▸ **ACTIVITY**:
Return only the lines from the top of the data down to the one that holds "The width and", both included, without any pictures.

Records excerpted from a collection:
# # # #
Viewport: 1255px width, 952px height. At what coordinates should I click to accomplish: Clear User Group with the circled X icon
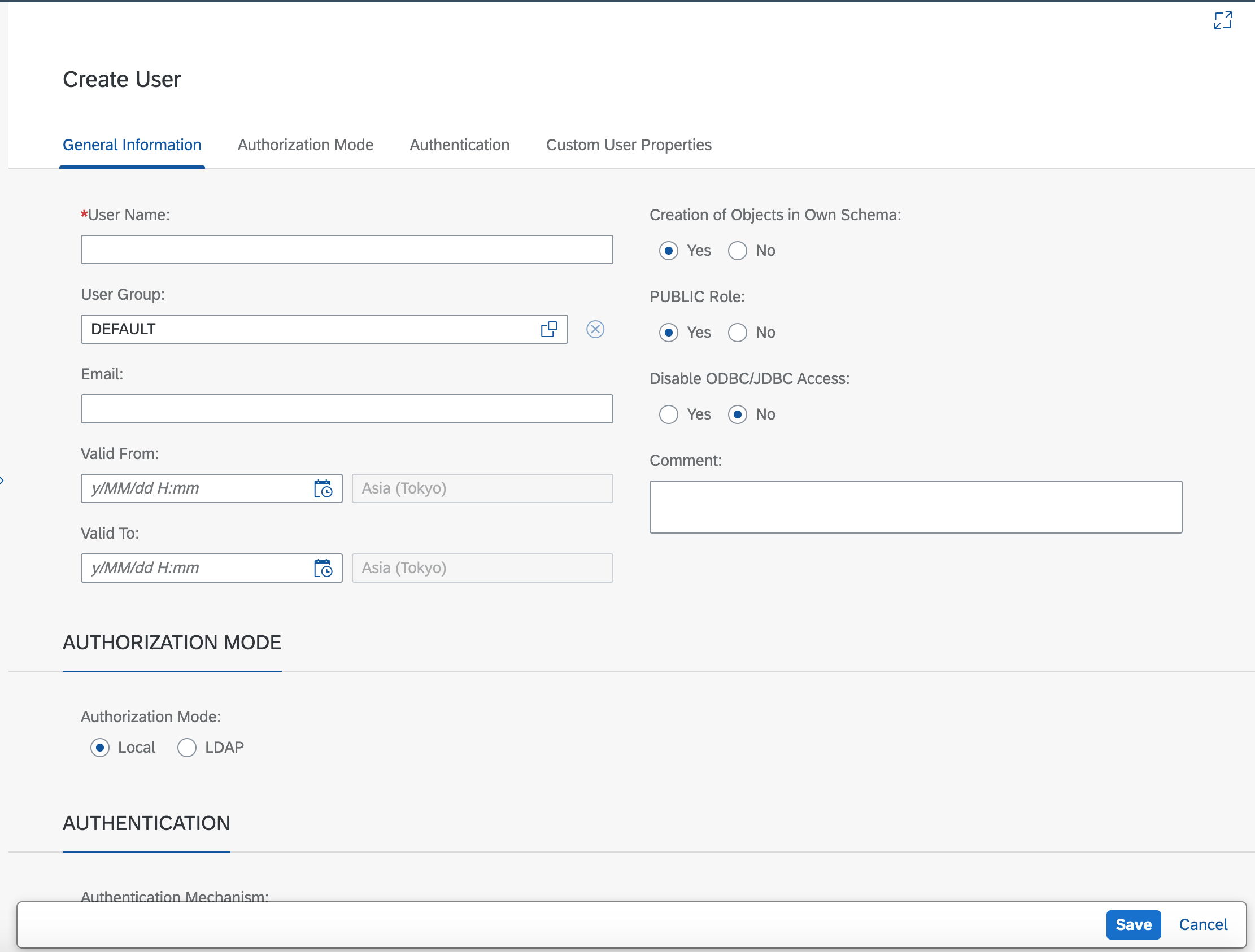[595, 329]
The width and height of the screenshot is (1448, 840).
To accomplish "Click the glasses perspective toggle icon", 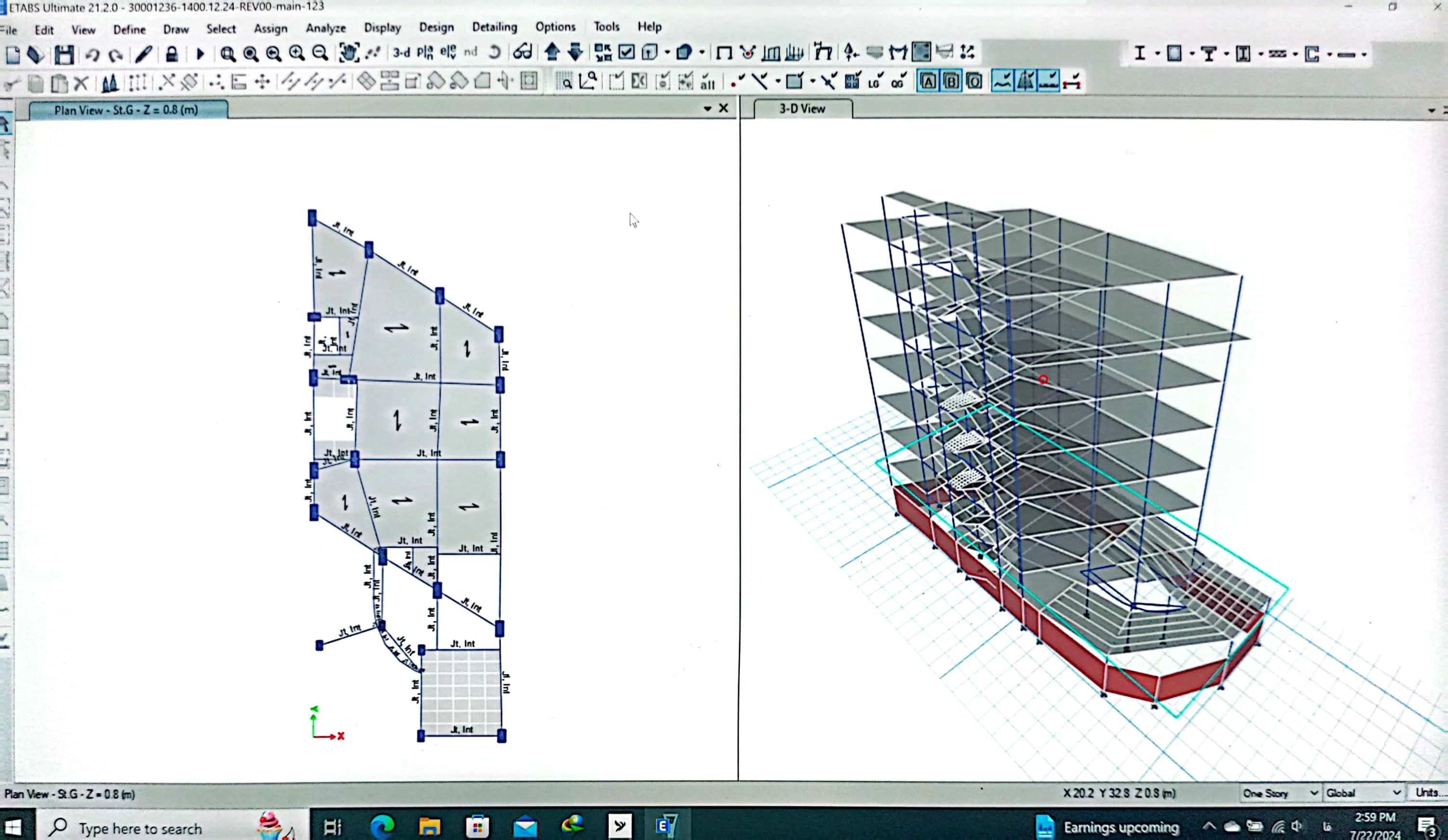I will (522, 53).
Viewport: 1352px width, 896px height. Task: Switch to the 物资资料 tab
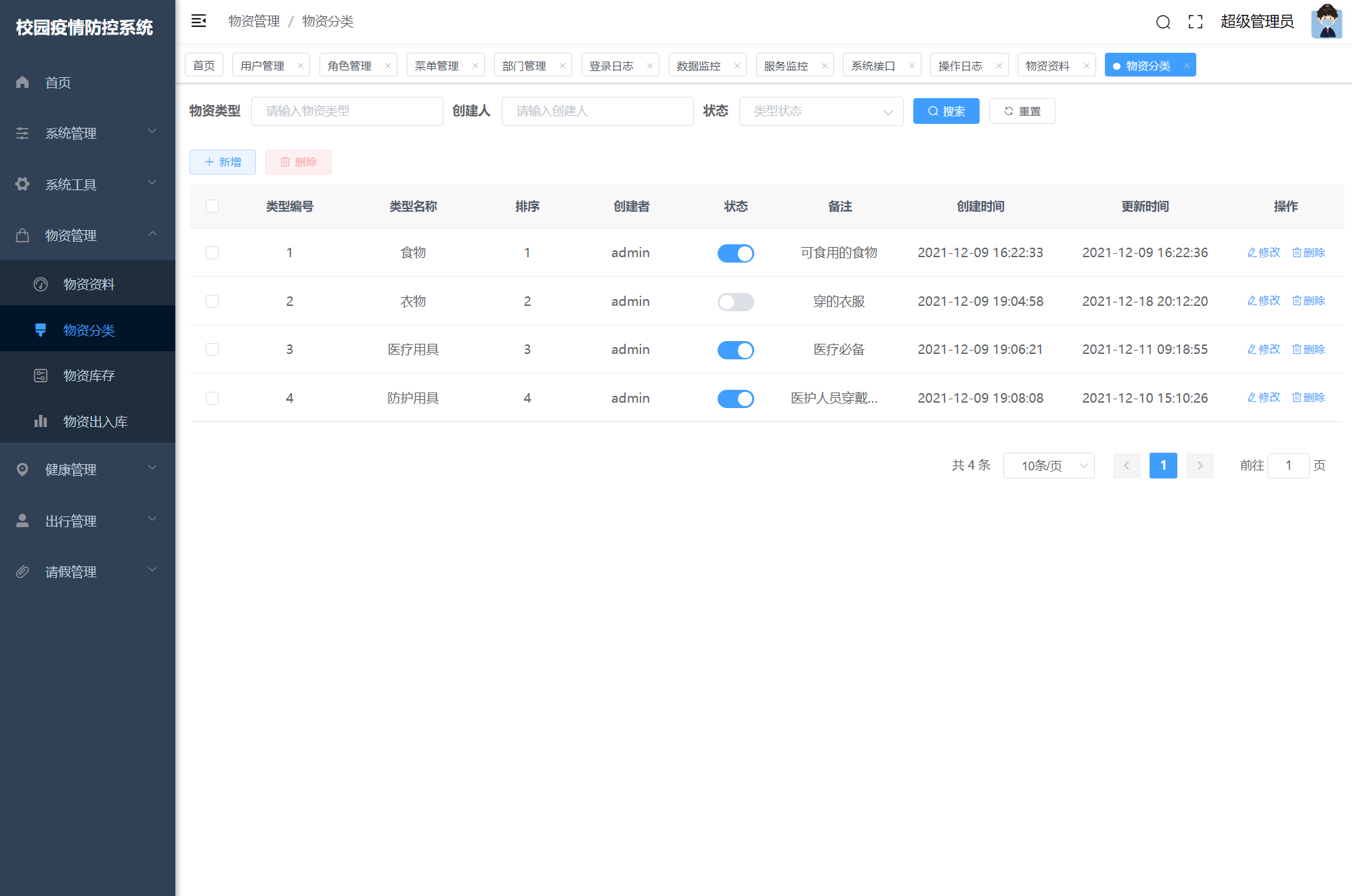[x=1047, y=66]
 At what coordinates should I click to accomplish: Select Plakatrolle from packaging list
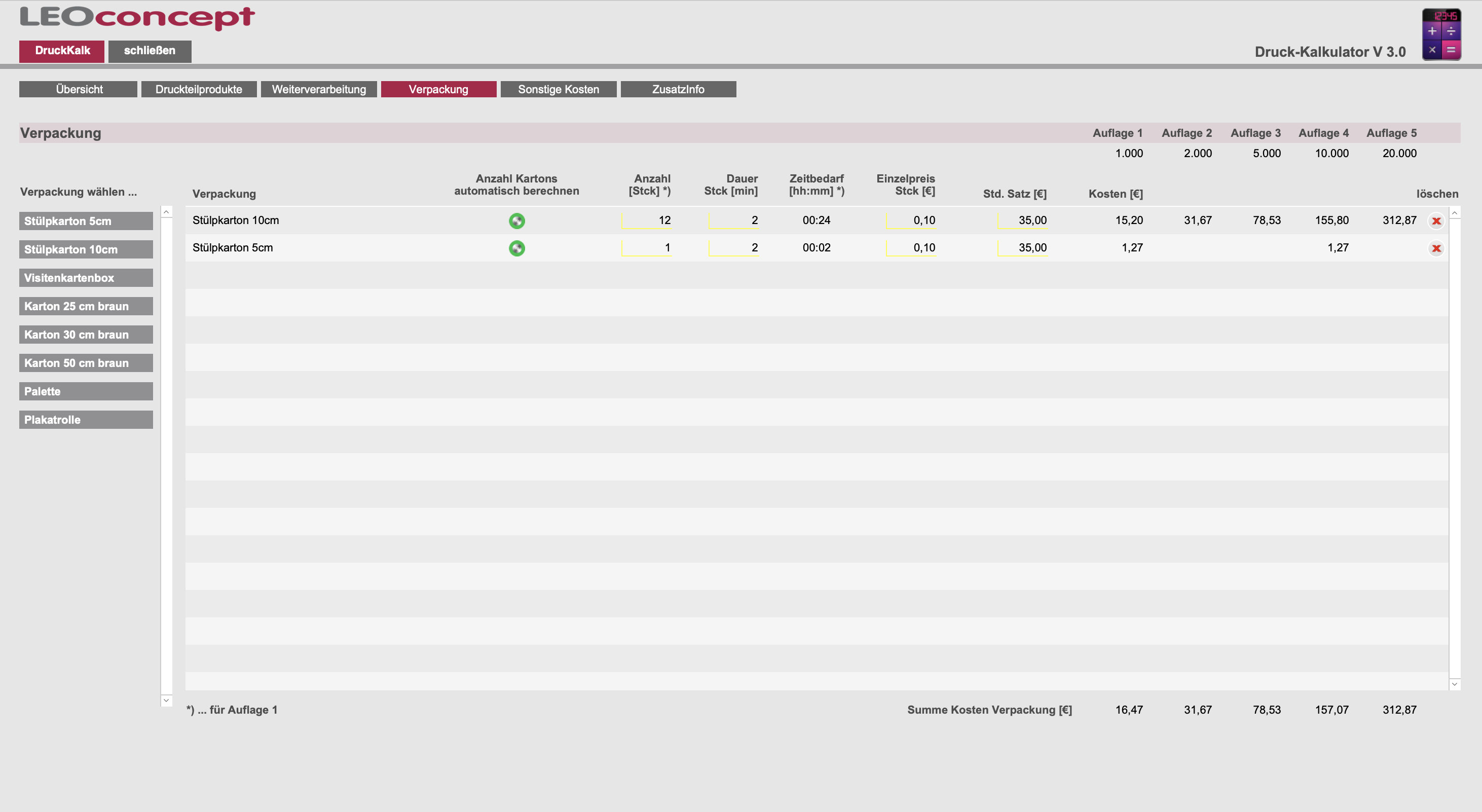coord(86,420)
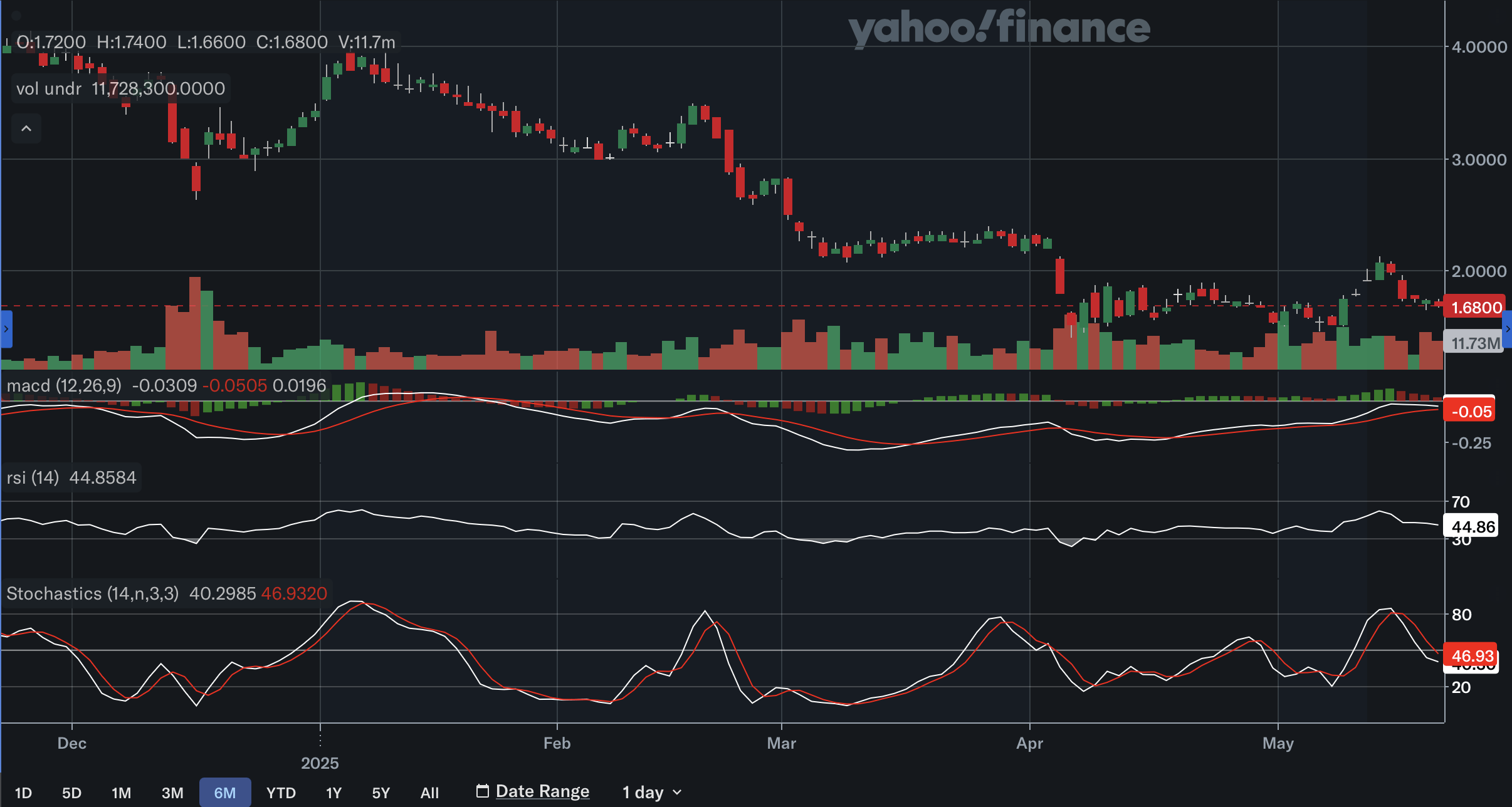1512x807 pixels.
Task: Switch to the 1D time range
Action: click(23, 792)
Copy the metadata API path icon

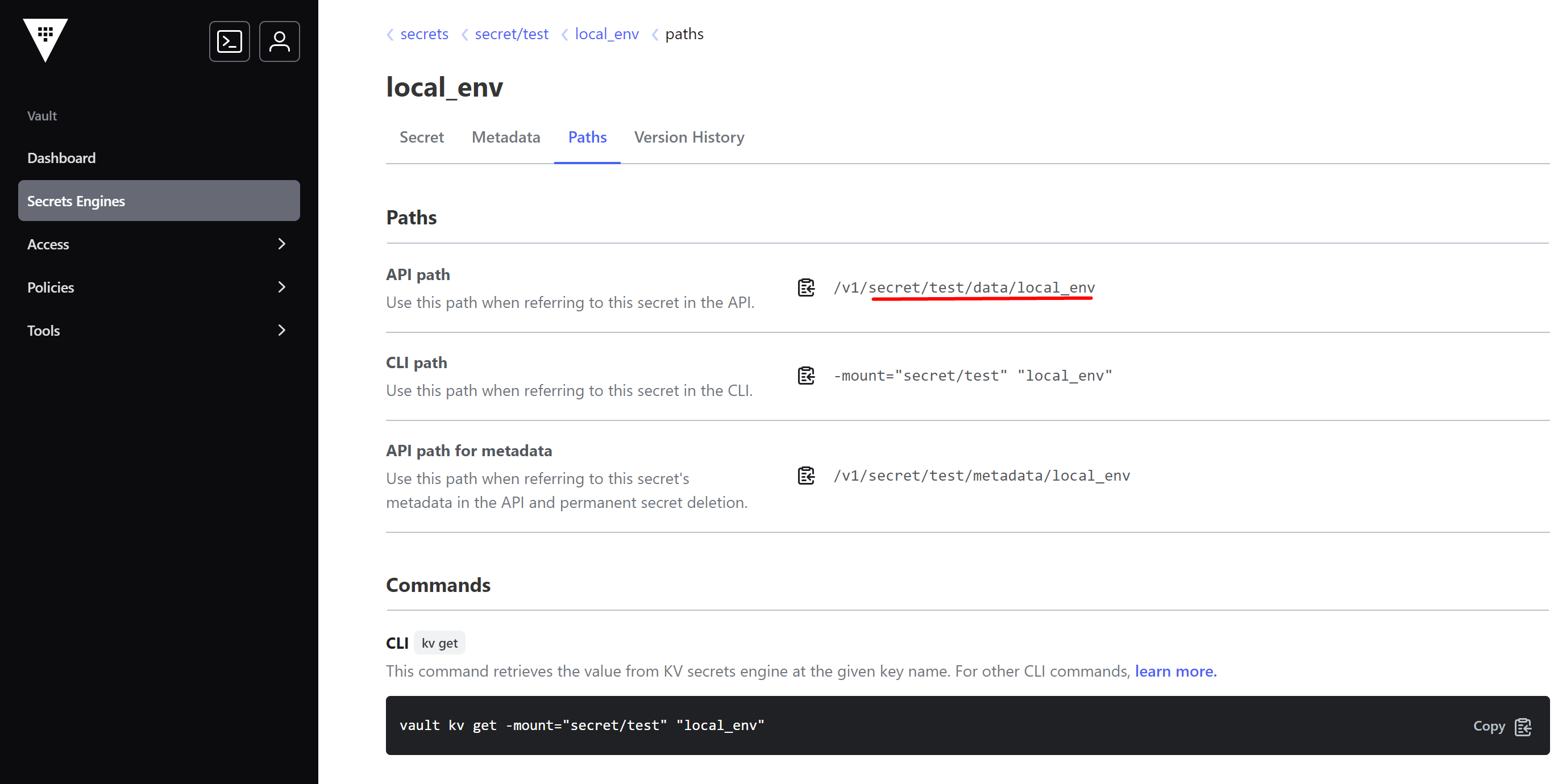click(805, 476)
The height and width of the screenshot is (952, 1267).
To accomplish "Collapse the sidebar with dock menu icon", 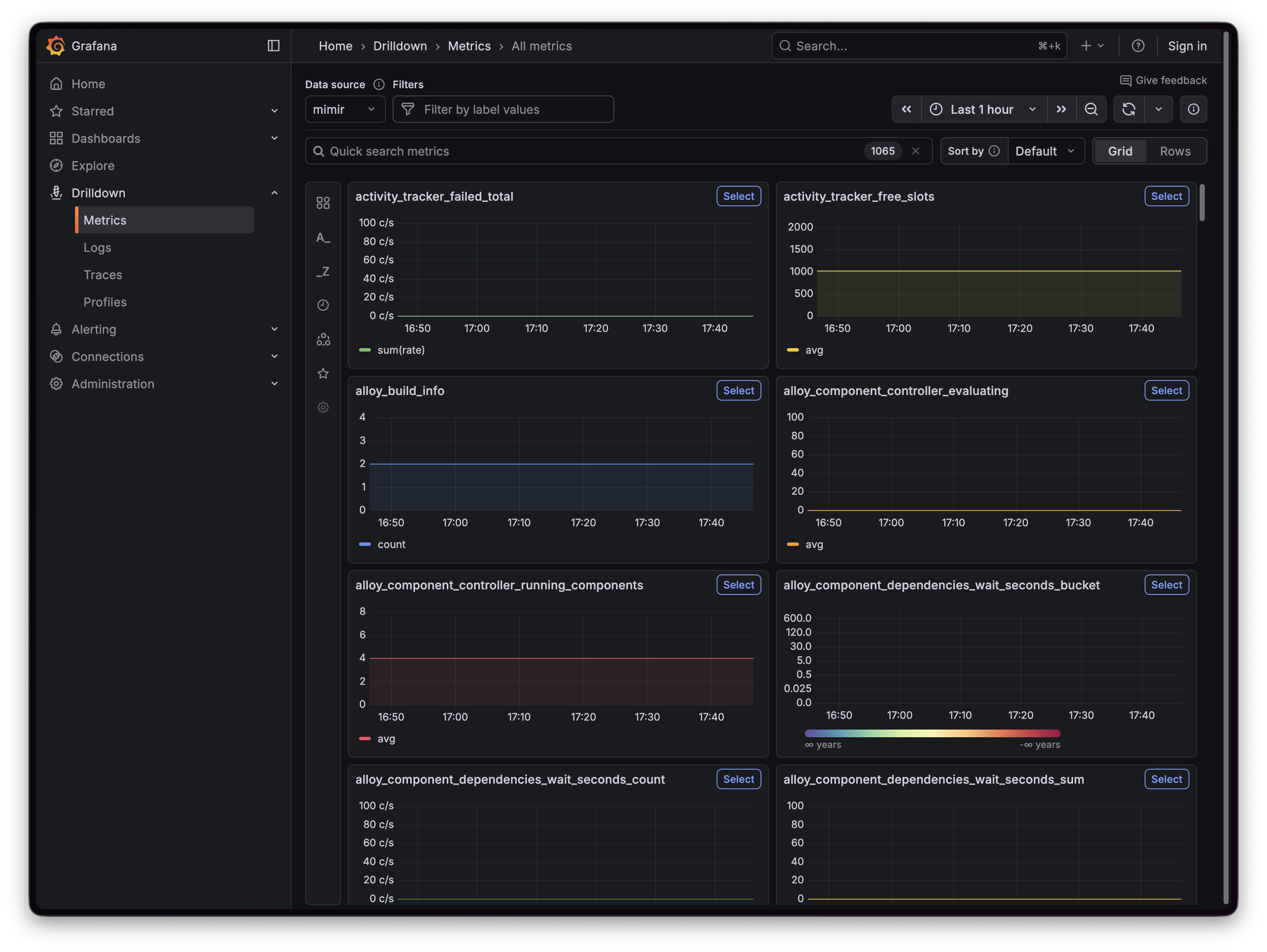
# # # #
▸ **RESULT OF THIS EXERCISE**:
Viewport: 1255px width, 952px height. At what coordinates should I click to accomplish: Clear User Group with the circled X icon
[595, 329]
The width and height of the screenshot is (1448, 840).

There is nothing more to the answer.